Exercise details - Return the records below exactly; pictures stay out.

== Records shown

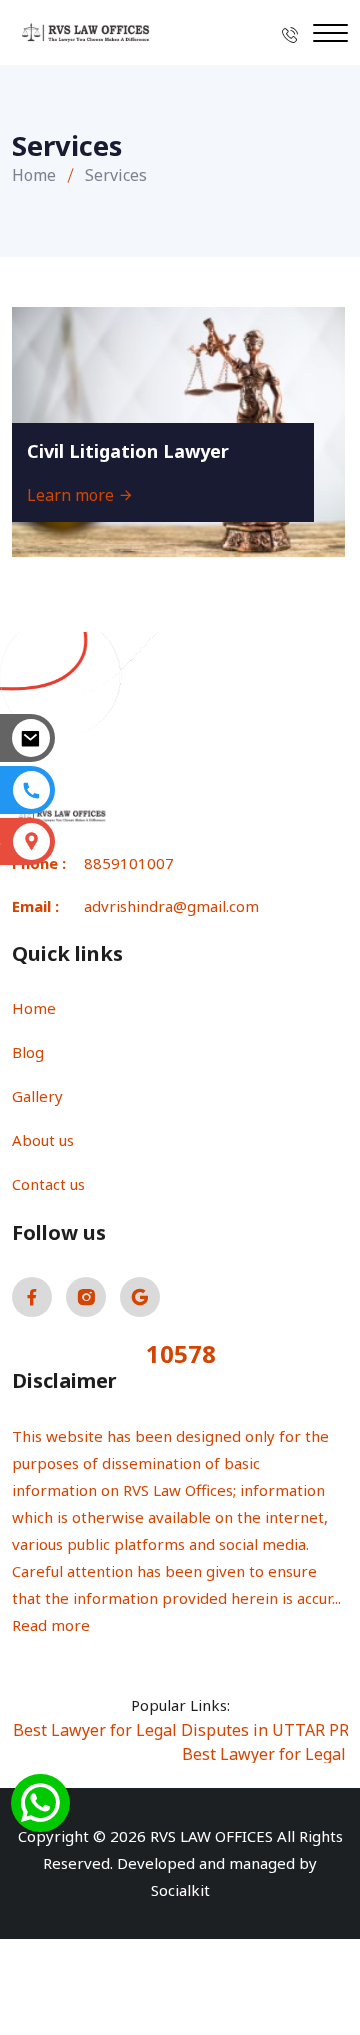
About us (43, 1140)
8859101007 (129, 863)
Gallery (37, 1096)
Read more (51, 1625)
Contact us (48, 1184)
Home (34, 175)
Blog (28, 1052)
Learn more (72, 495)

====

Solved exercise -
About us (43, 1140)
8859101007 (129, 863)
Gallery (37, 1096)
Read more (51, 1625)
Contact us (48, 1184)
Home (34, 175)
Blog (28, 1052)
Learn more (72, 495)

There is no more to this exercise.